In its meeting on 10 July 2017, the IREN Board of Directors (i) approved the update to the "Regulation governing Administrative and Accounting Procedures", assigning the Financial Reporting Manager the task of implementing this within the Iren S.p.A. and Group company structures, where the Regulation applied; (ii) authorised the Financial Reporting Manager to draw up company accounting documents and make the regulatory and organisational changes to the "Regulation", including any updates to the corporate perimeter, which were deemed necessary to ensure the more effective and timely application of the Regulation, and duly reporting to the Board in this regard.
Furthermore, to ensure the Financial Reporting Manager could fully discharge the tasks assigned, and for obvious reasons of uniform management at Group level, companies falling within the scope of application of Law 262/05 took the necessary measures to ensure the Regulation was effectively implemented in their respective areas.

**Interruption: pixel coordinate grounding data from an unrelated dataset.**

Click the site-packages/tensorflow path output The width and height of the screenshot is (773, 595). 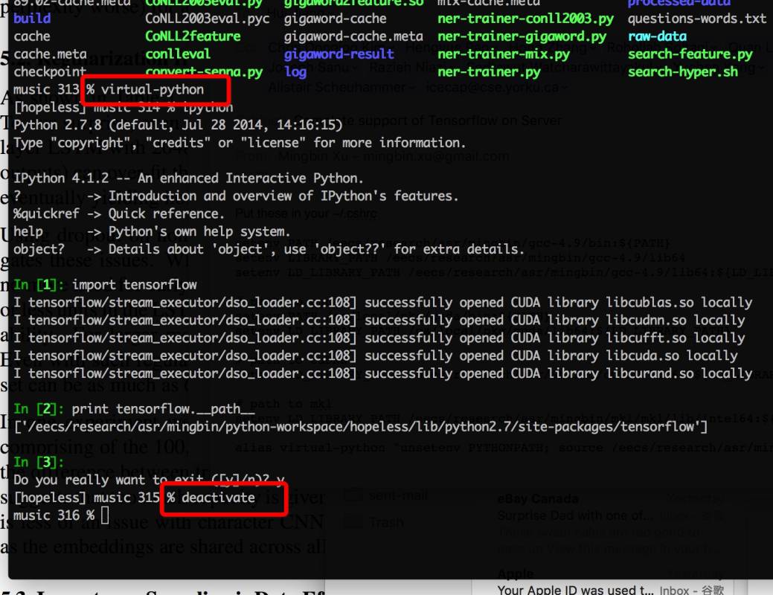pos(360,427)
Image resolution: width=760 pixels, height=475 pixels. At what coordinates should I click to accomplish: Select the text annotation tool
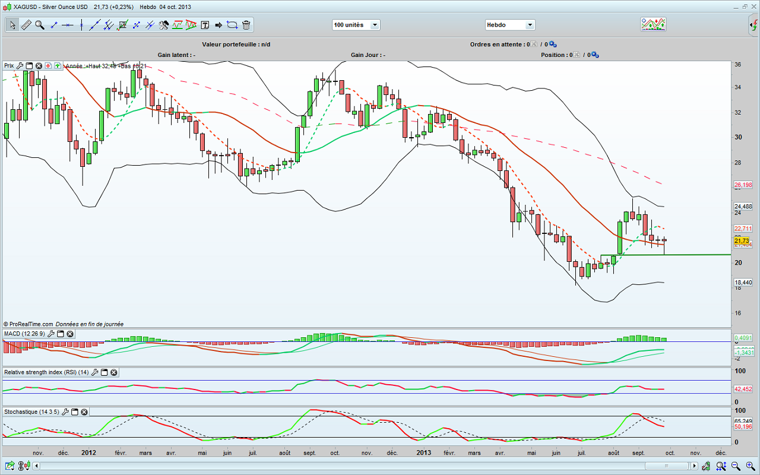(205, 25)
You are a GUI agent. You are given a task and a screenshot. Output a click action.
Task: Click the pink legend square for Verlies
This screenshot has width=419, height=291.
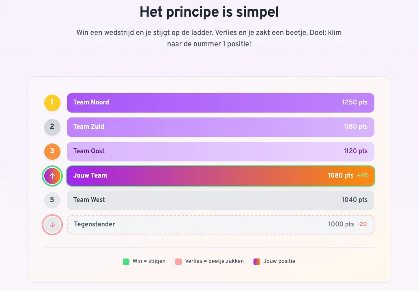click(178, 261)
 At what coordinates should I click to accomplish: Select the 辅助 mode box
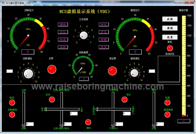63,24
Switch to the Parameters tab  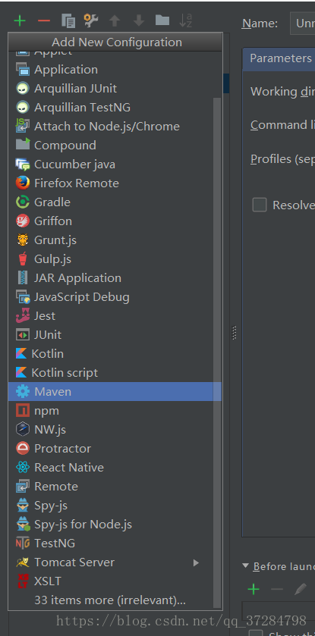281,58
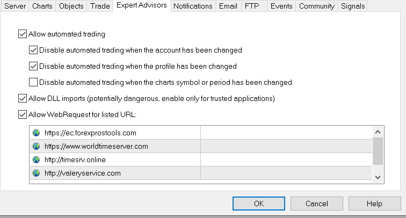Uncheck Allow automated trading
406x218 pixels.
pyautogui.click(x=23, y=34)
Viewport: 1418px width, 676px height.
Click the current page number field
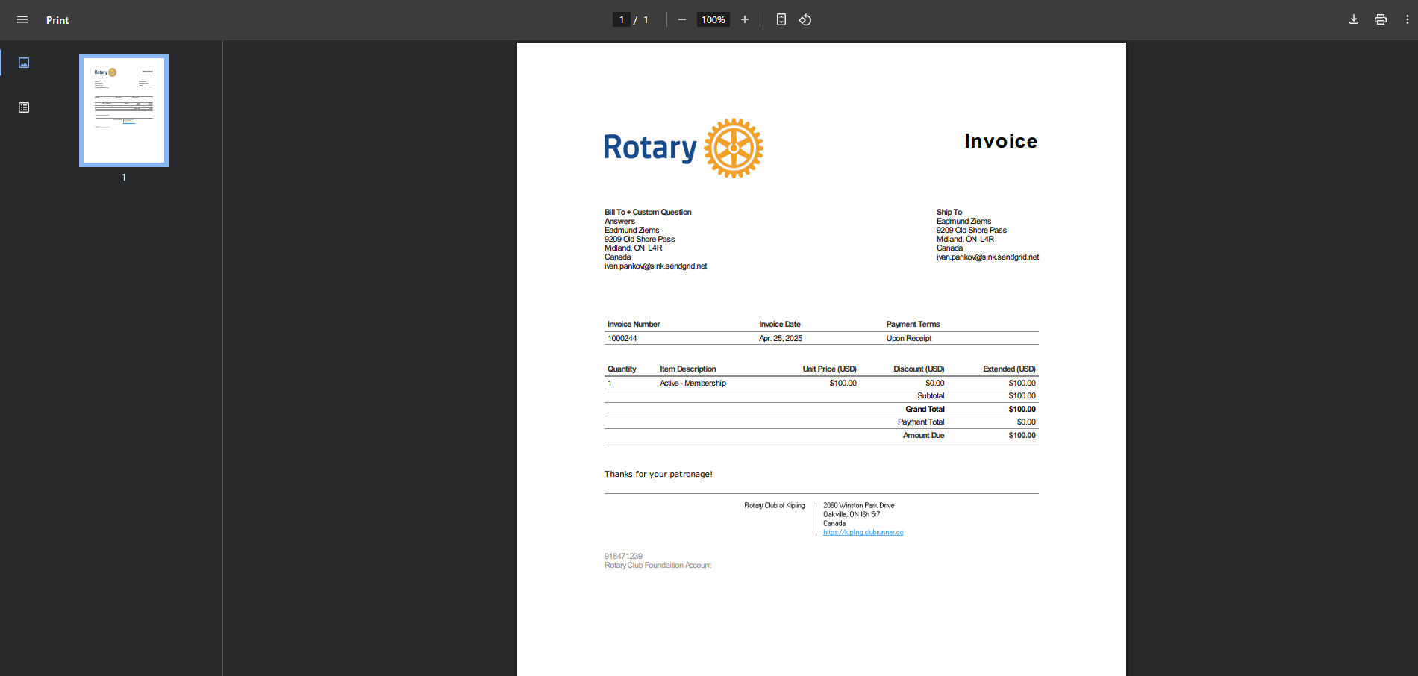tap(621, 20)
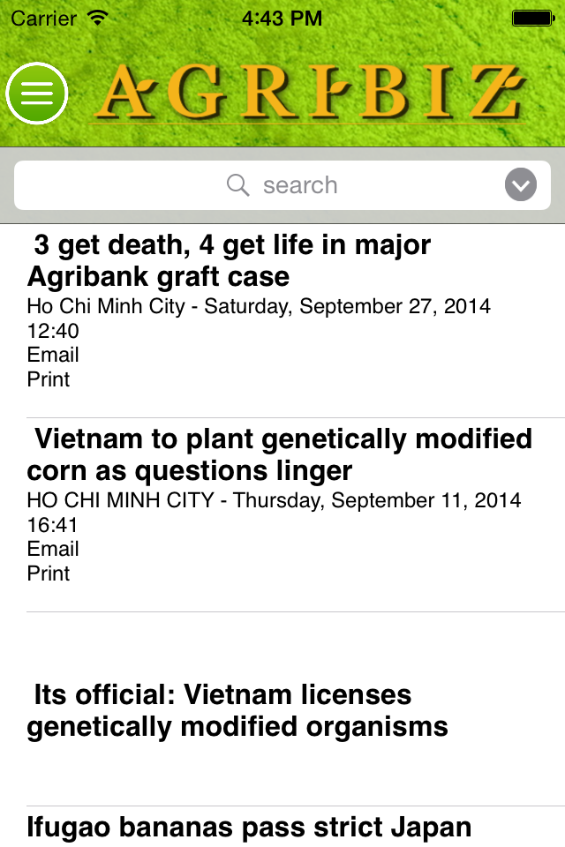Expand the search options dropdown arrow
Viewport: 565px width, 847px height.
coord(521,184)

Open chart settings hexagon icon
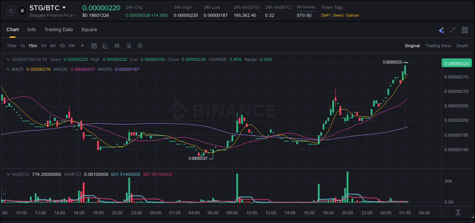(x=140, y=46)
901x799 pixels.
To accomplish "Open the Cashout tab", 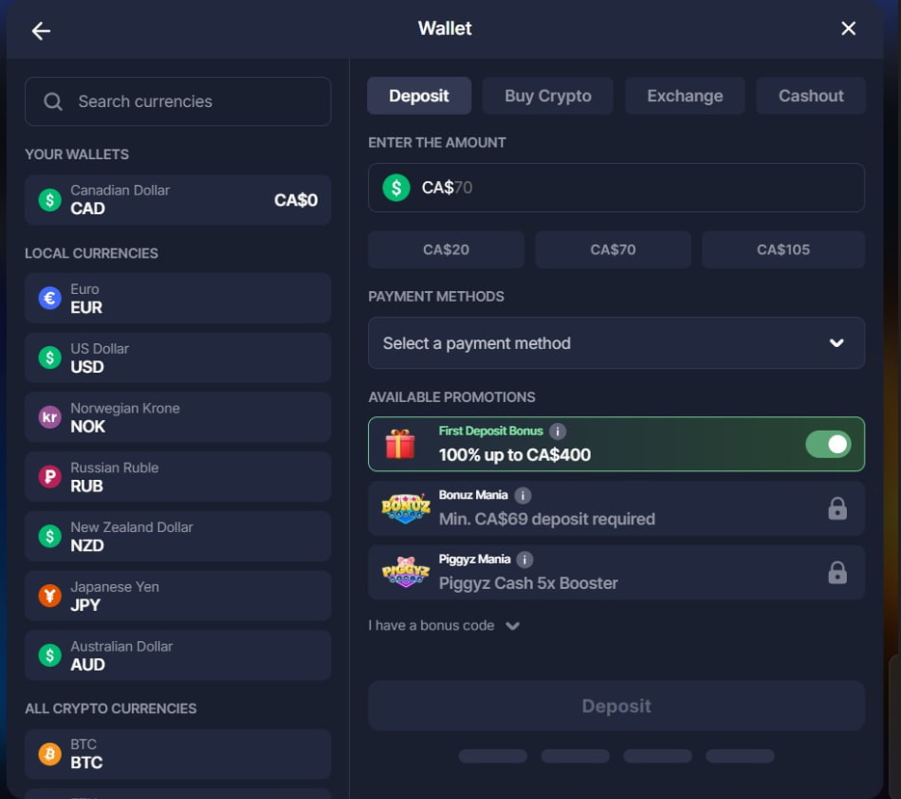I will coord(810,95).
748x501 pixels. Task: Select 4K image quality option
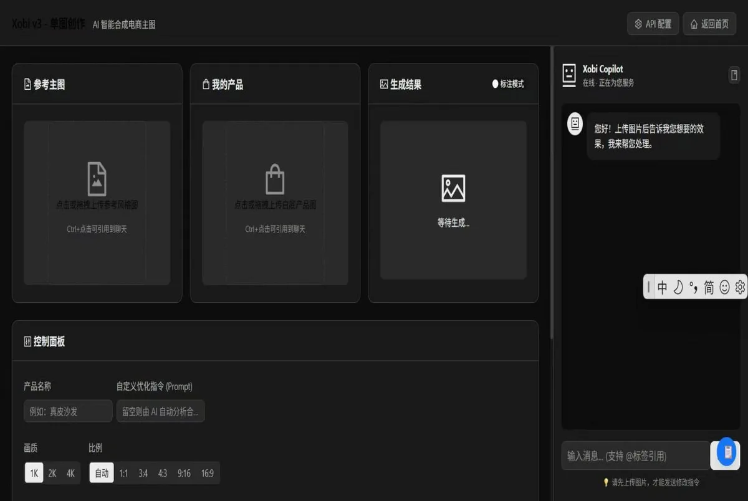click(x=70, y=474)
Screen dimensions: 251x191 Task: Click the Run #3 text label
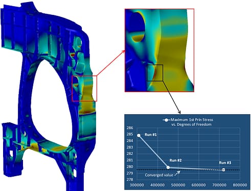225,163
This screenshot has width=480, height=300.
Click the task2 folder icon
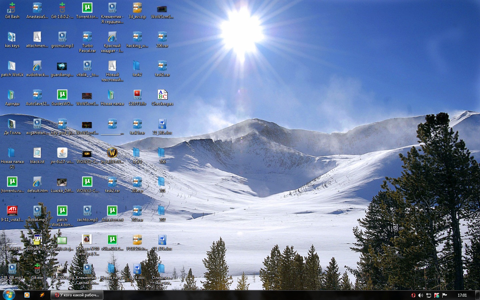point(137,67)
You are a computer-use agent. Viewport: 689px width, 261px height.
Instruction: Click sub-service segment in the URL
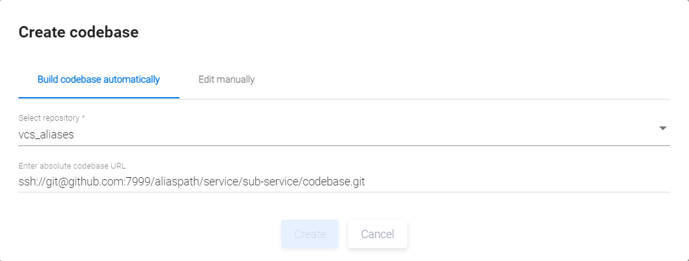click(271, 182)
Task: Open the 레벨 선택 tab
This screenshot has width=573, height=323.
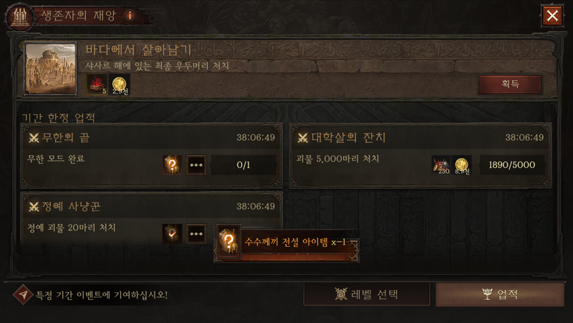Action: tap(367, 294)
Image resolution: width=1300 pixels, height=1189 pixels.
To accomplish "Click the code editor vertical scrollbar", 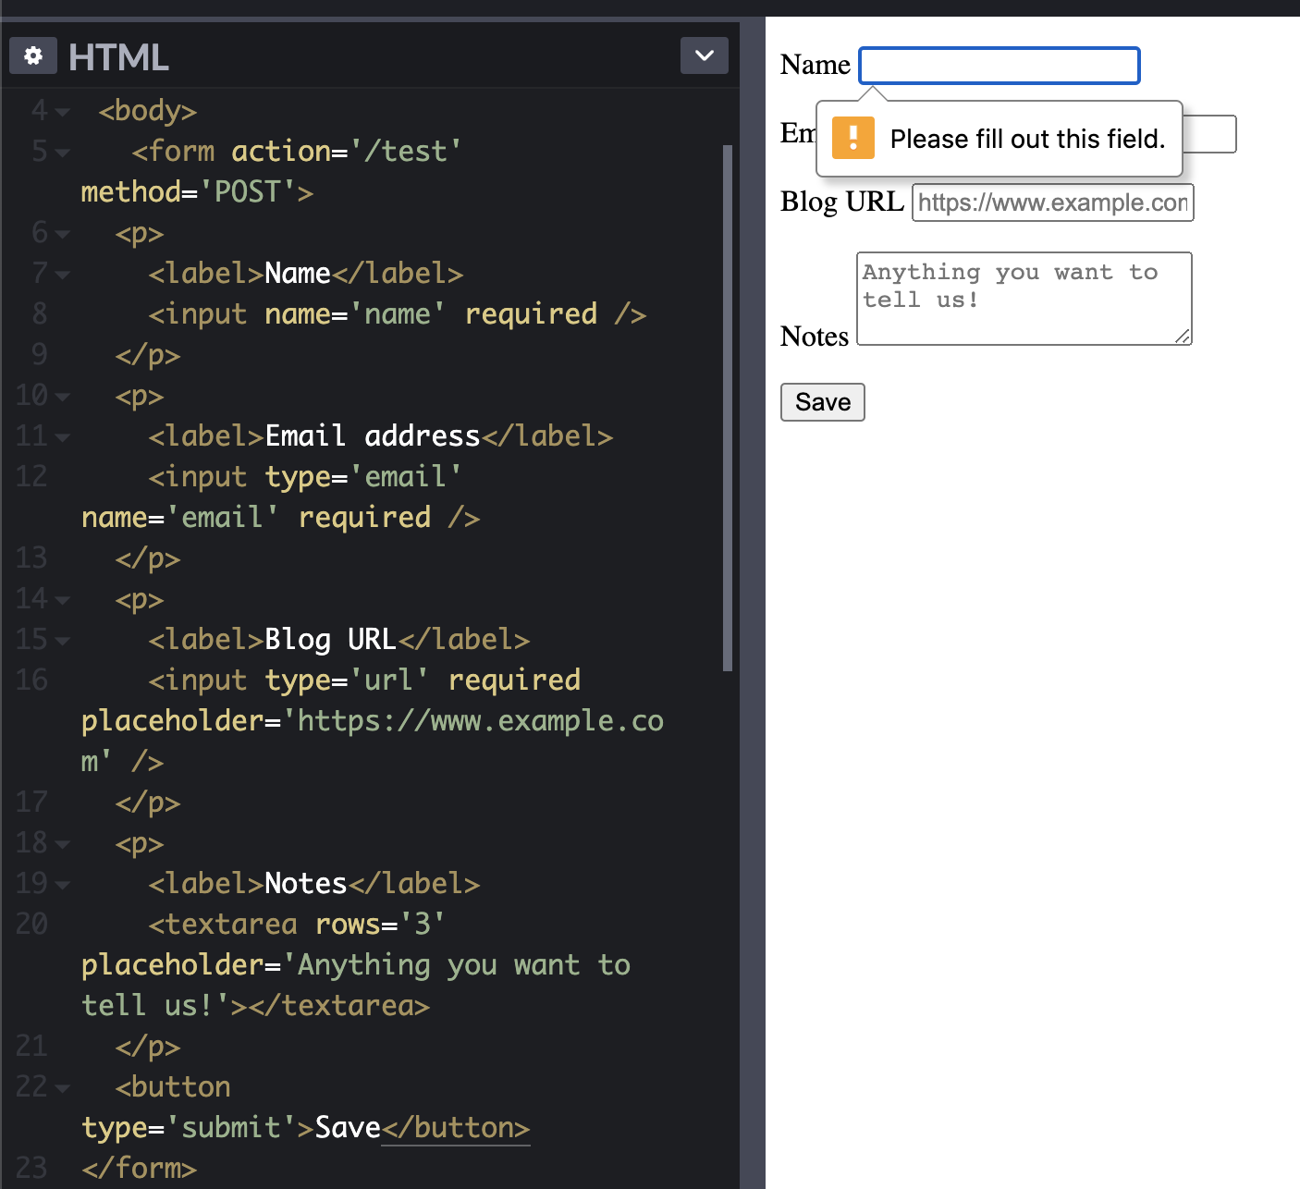I will (728, 407).
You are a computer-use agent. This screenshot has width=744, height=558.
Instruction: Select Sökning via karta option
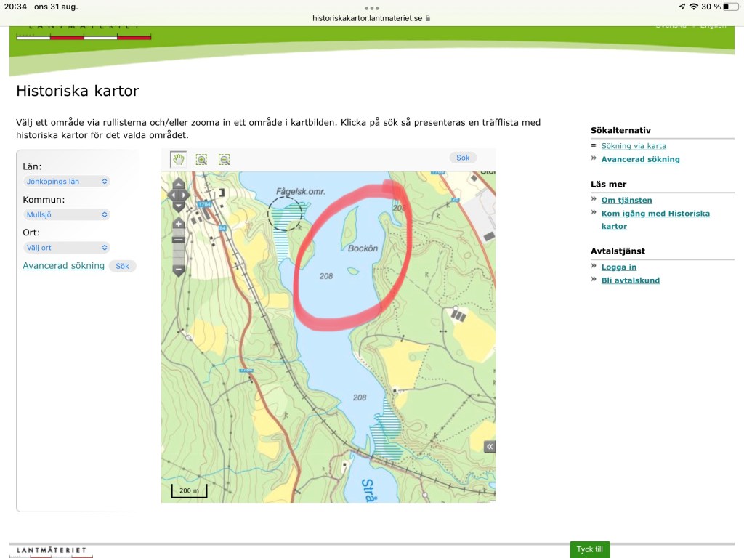pyautogui.click(x=634, y=146)

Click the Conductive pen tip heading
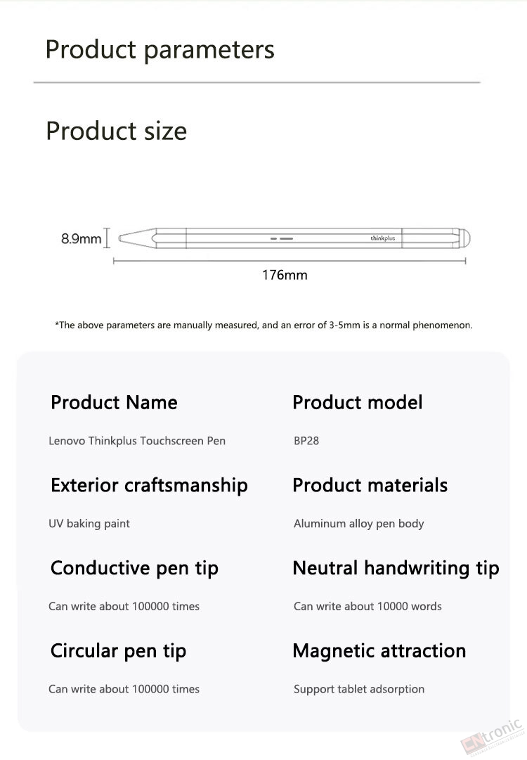pos(135,568)
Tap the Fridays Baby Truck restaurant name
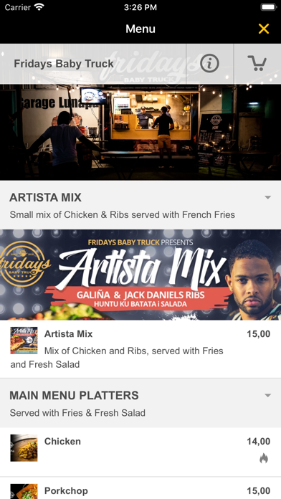The image size is (281, 499). (64, 64)
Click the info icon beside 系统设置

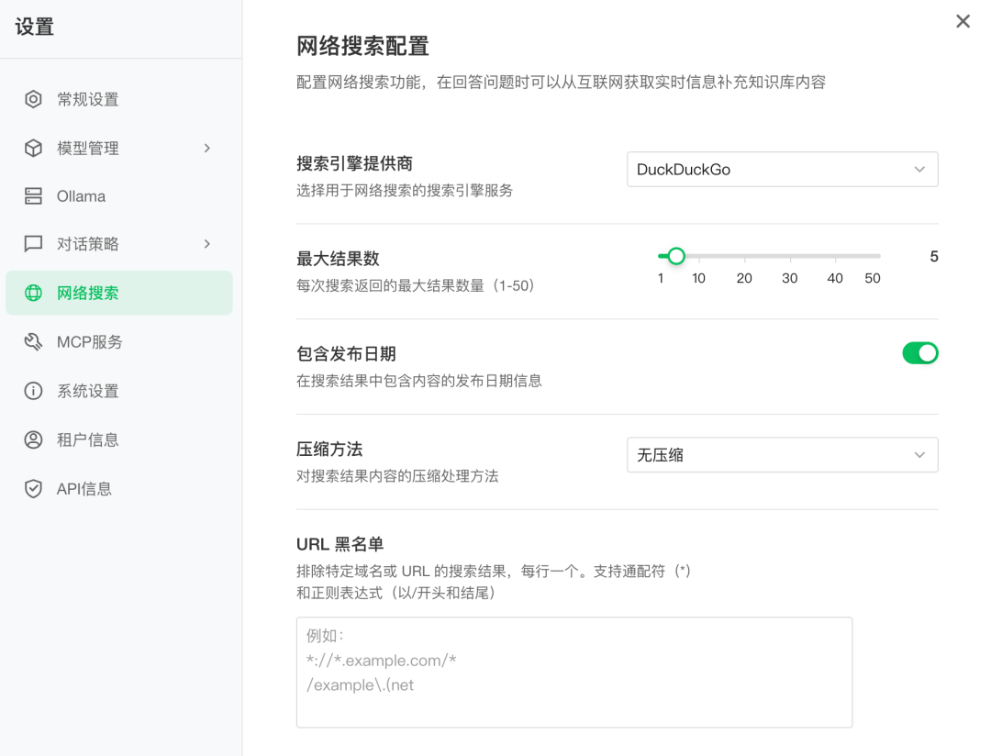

To carry out the relevant activities, the Financial Reporting Manager may make use of the organisational structures of IREN's Administration, Finance and Control Department (reporting in hierarchical terms to the latter), and rely on the full cooperation of other Parent Company and subsidiaries' structures, which provide regular information flows and specific certifications for the interim and annual financial statements. This set-up ensures the relevant activities provided are more structured, coordinated and complete, making it possible to assess the adequacy of the system regulating the preparation of corporate accounting documents.
Additional information on the main characteristics of the existing Risk management and internal control system in relation to the financial information process is available in Annex 3.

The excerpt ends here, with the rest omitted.